Is a package manager, mostly aimed at "apps". Many of our components are not "apps", but simple pieces of codes that do something.
not integrated by default in kubernetes (kubectl etc)
a bit "more" noisy code than with kustomize.
the concrete specification on how to layout a given directory could be handicap in some cases.
some unknowns for x509 certificate generation & management.

Option 2

Use kustomize https://kubernetes.io/docs/tasks/manage-kubernetes-objects/kustomization/

The propose directory tree layout is as follows:

topdir/
topdir/deployment/
topdir/deployment/base/           <--- the base yaml
topdir/deployment/tools/          <-- the toolforge-specific overrides
topdir/deployment/toolsbeta/      <-- the toolsbeta-specific overrides
topdir/deployment/paws/           <-- the paws-specific overrides
topdir/deployment/devel-whatever/ <-- additional overrides are allowed

Example of patch introducing this layout to one of our custom components:

https://gerrit.wikimedia.org/r/c/cloud/toolforge/jobs-framework-emailer/+/769694

Example of manual operations using kustomize:

user@machine:~$ kubectl get -k deployment/toolsbeta
[..]
user@machine:~$ kubectl apply -k deployment/toolsbeta
[..]
user@machine:~$ kubectl diff -k deployment/toolsbeta
[..]

(but again, the deployment mechanism is not covered in this request)

Pros:

Industry standard to deploy stuff in k8s.
Integrated by default in kubernetes (via kubectl).
simple and to the point.

Cons:

kustomize is not a full fledged standardized ecosystem (e.g. a repository format itself) and would rely on us introducing a explicit layout.
apparently less sugar & magic than helm (but do we need that?)
you need to manually delete removed kubernetes resources
some unknowns for x509 certificate generation & management.

Option 3

Use whatever, but have a common entry point ./deploy.sh.

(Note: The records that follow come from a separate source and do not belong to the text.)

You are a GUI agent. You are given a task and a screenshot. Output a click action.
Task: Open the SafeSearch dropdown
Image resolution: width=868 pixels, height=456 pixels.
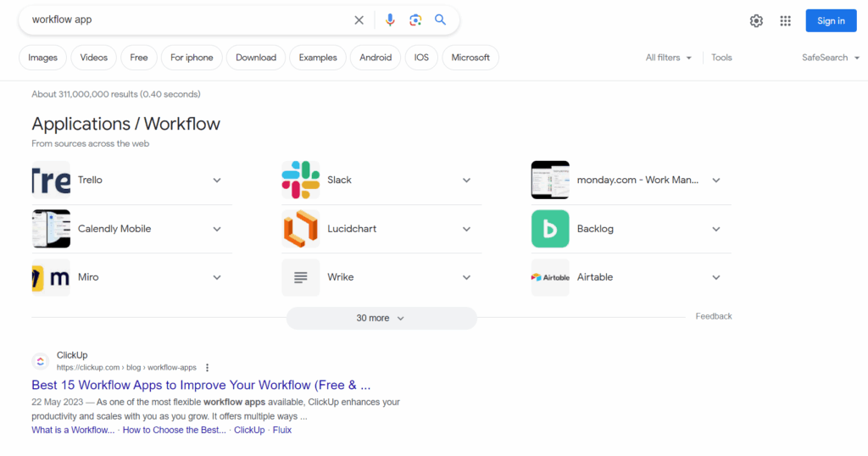(830, 58)
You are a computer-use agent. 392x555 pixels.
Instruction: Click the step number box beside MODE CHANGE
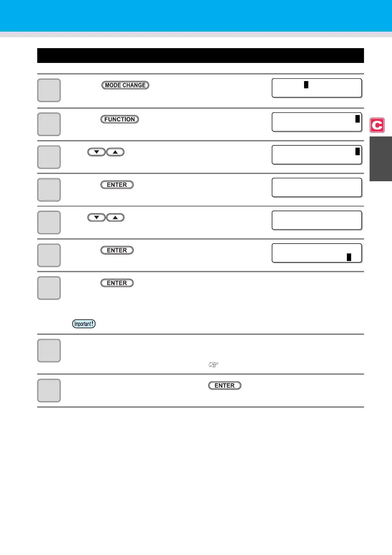coord(49,90)
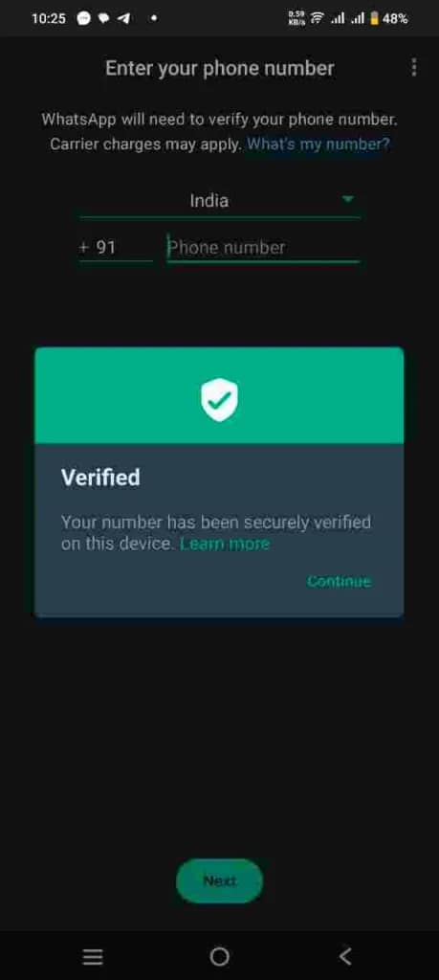This screenshot has height=980, width=439.
Task: Tap the Wi-Fi status icon
Action: click(x=318, y=18)
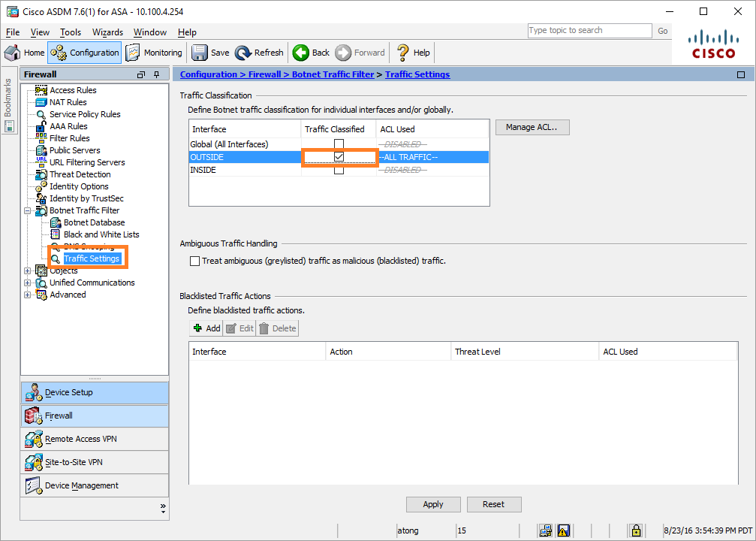Enable treating greylisted traffic as malicious
Image resolution: width=756 pixels, height=541 pixels.
click(195, 261)
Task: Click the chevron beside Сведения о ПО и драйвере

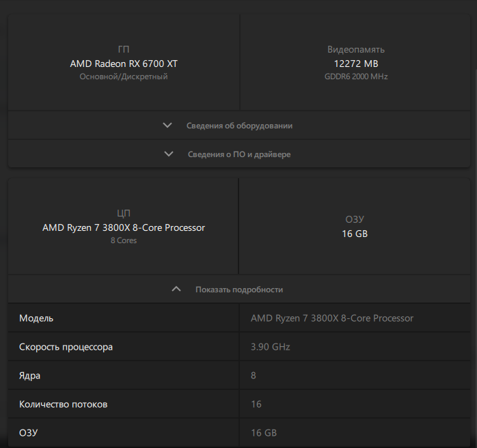Action: coord(169,154)
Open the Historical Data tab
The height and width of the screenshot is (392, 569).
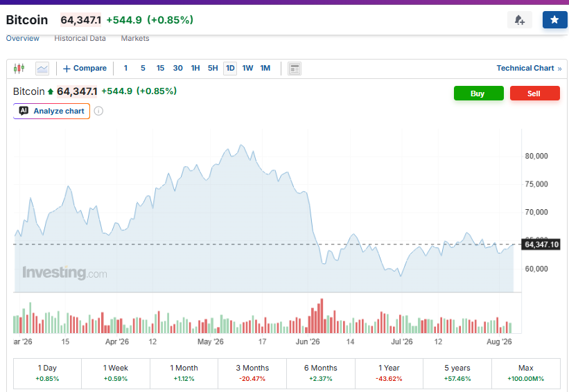(x=80, y=39)
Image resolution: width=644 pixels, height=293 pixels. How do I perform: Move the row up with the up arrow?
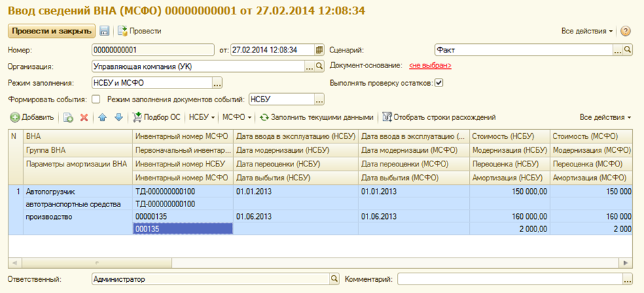(102, 117)

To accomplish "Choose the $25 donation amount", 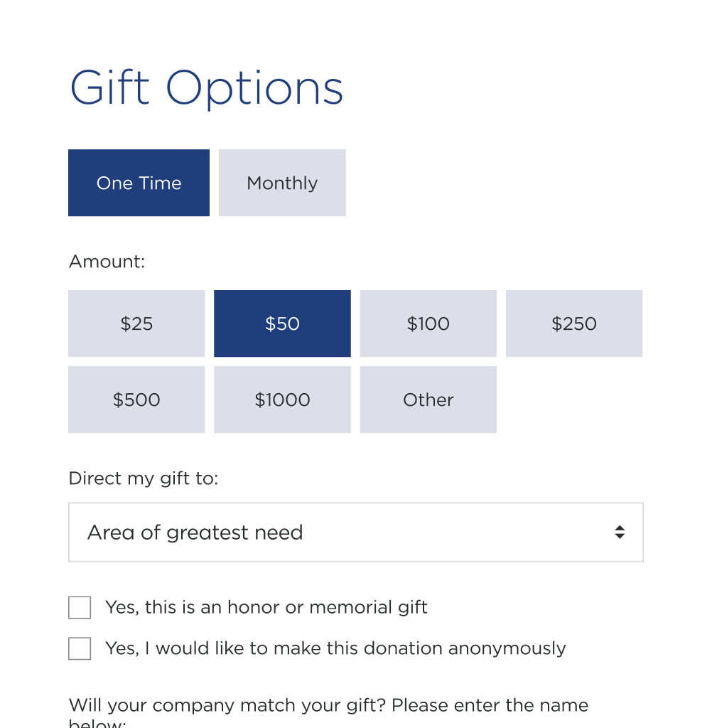I will (x=136, y=323).
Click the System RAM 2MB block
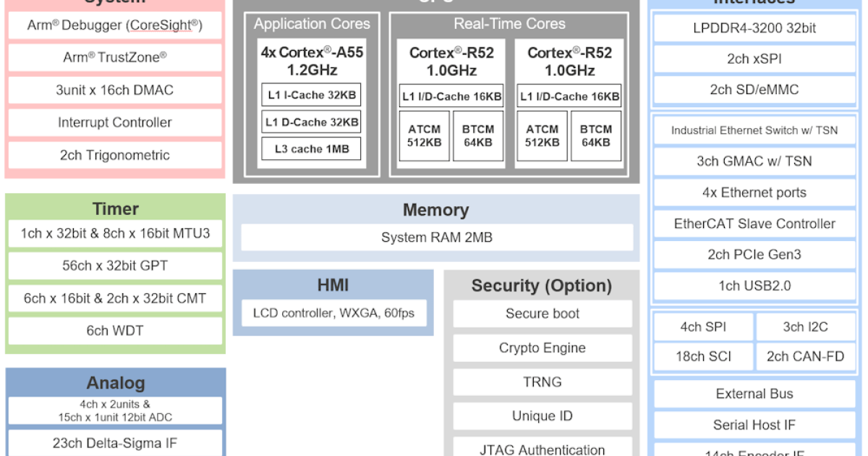The image size is (868, 456). click(436, 237)
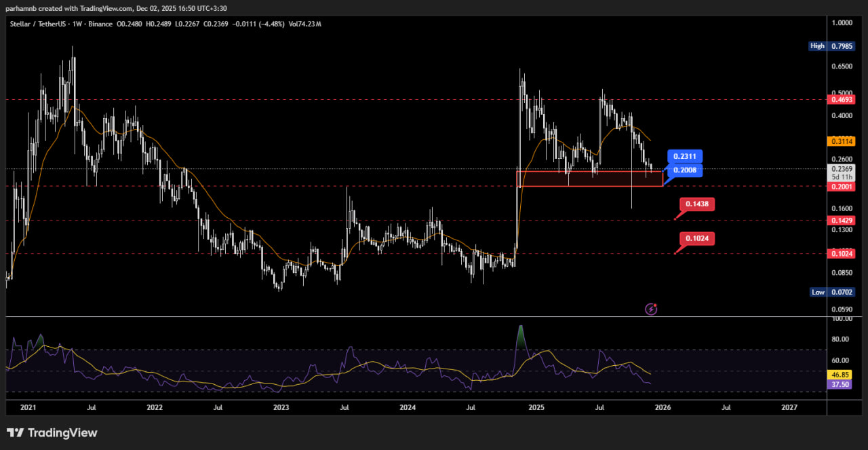Click the red 0.1024 callout label
Screen dimensions: 868x450
pyautogui.click(x=697, y=238)
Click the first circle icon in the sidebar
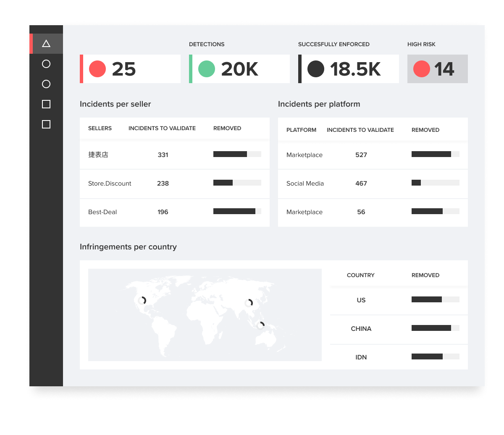The image size is (504, 435). tap(46, 64)
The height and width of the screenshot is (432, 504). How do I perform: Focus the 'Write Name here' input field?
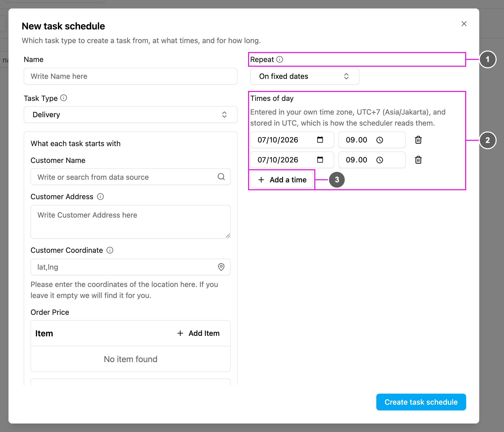(131, 76)
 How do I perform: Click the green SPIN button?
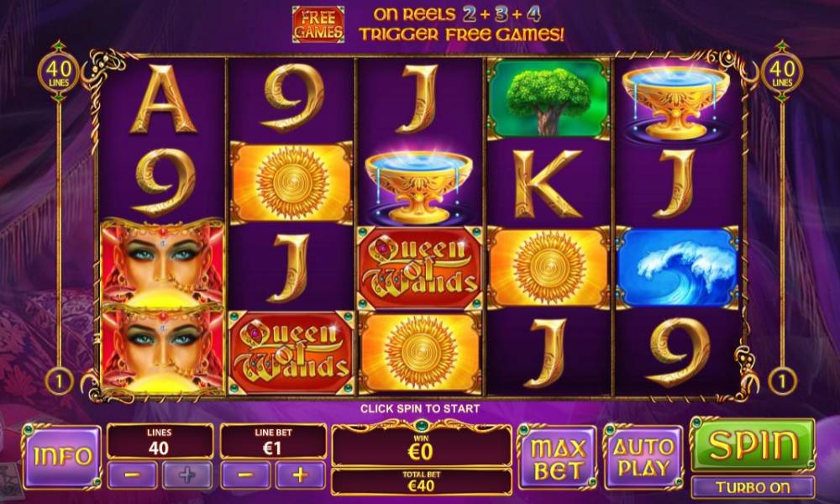[753, 444]
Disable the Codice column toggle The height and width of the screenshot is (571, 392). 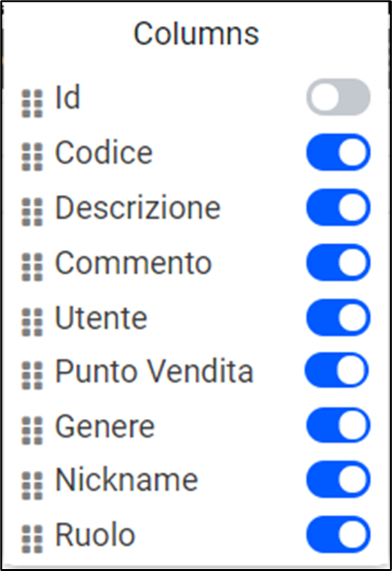click(338, 152)
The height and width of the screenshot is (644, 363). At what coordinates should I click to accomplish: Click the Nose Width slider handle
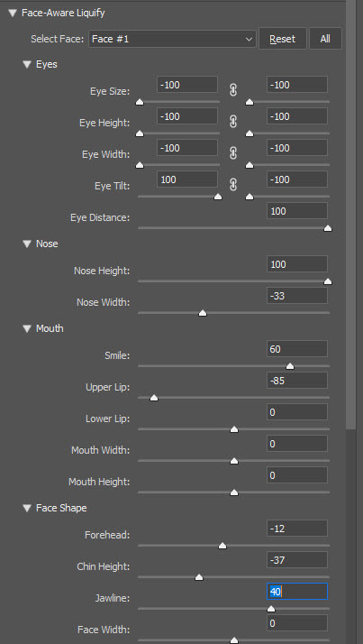202,313
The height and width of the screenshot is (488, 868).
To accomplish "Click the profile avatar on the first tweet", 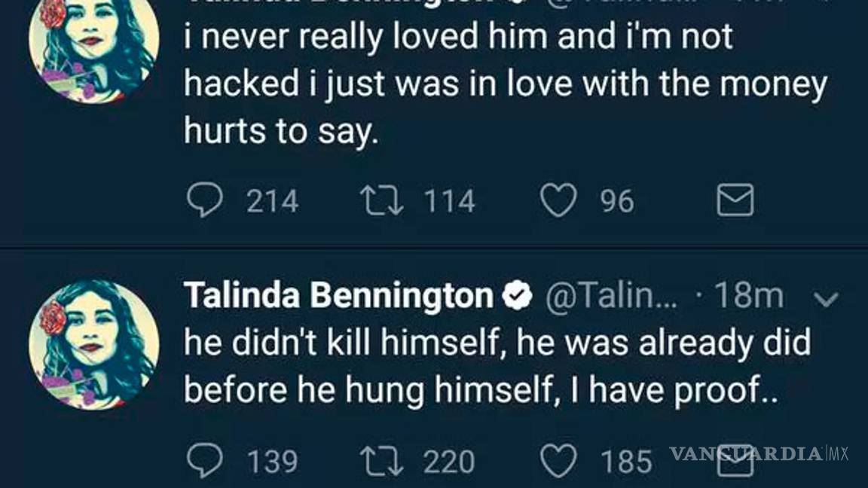I will [93, 49].
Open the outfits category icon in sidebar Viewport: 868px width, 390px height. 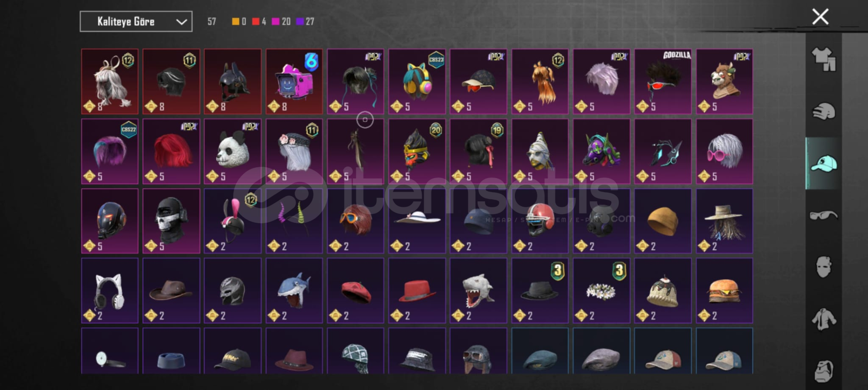pos(823,59)
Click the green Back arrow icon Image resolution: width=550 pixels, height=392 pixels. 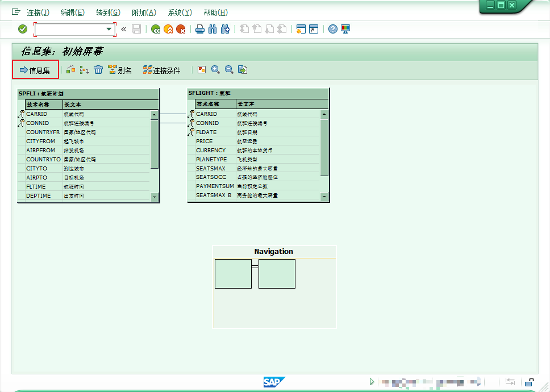(155, 29)
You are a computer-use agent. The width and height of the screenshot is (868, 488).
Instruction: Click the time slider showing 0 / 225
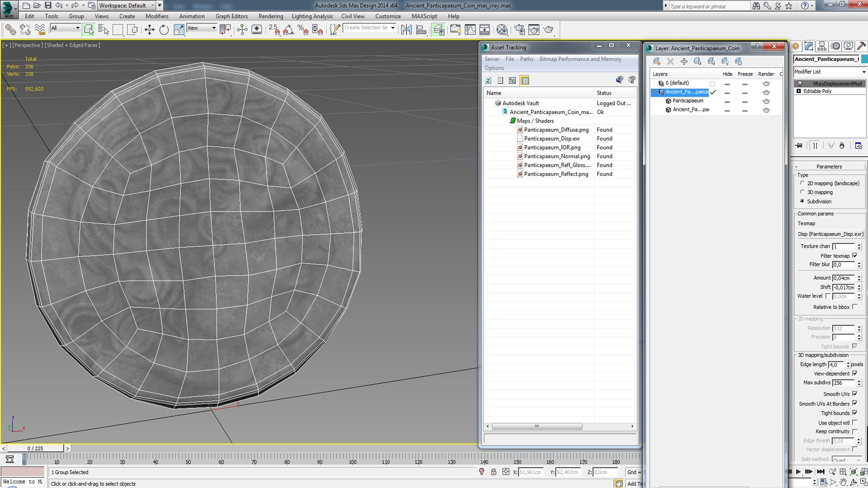click(35, 448)
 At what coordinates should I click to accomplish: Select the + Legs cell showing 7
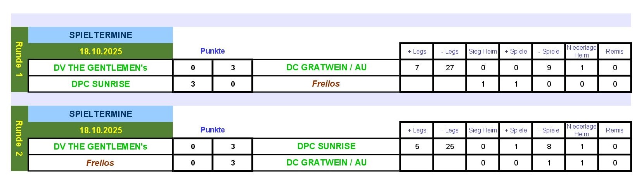coord(417,68)
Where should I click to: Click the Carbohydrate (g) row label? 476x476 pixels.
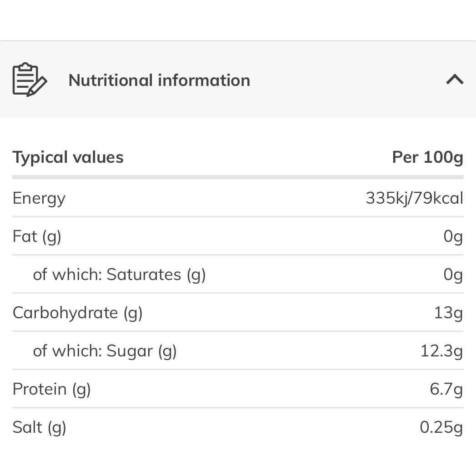(77, 313)
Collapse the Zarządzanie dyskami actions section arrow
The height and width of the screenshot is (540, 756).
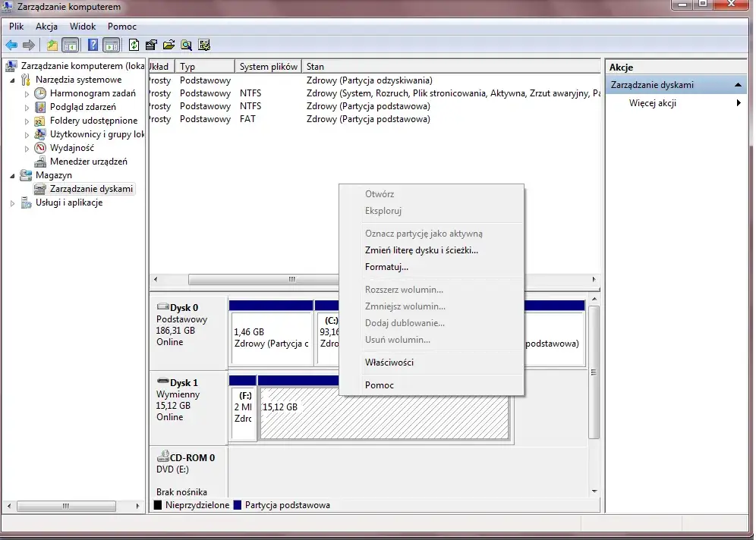click(x=739, y=85)
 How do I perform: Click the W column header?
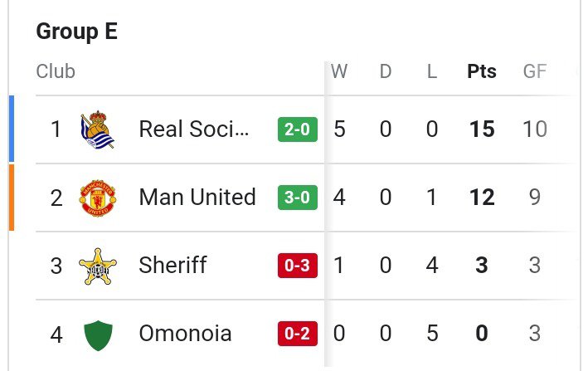[339, 71]

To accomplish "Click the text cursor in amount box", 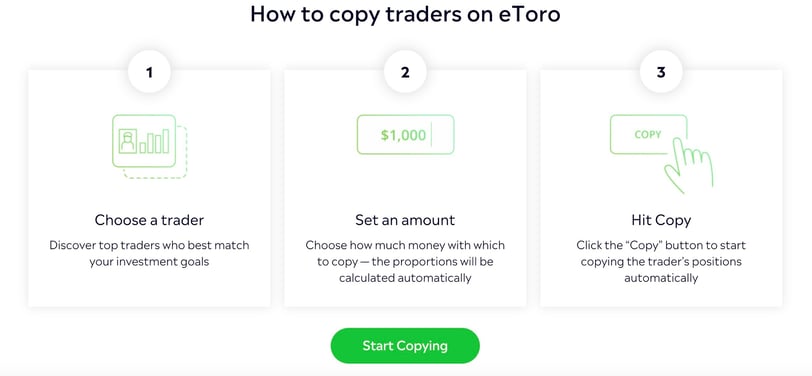I will 431,135.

This options assumes that each component has its particularities, and that we want to retain flexibility above all.

To achieve this, each k8s component will have an executable ./deploy.sh file at the top level directory which will do all the magic. The magic can be helm, kustomize, or whatever, we don't care as long as it works. This executable script receives no input arguments (or should work out of the box with no input arguments).

Pros:

Simple, efficient, flexible.
Perhaps the most sensible way to handle x509 certificate generation (since we can have arbitrary logic here).

Cons:

Less elegant maybe?
Perhaps assuming we need the additional flexibility is overly defensive and this will bite us in the future.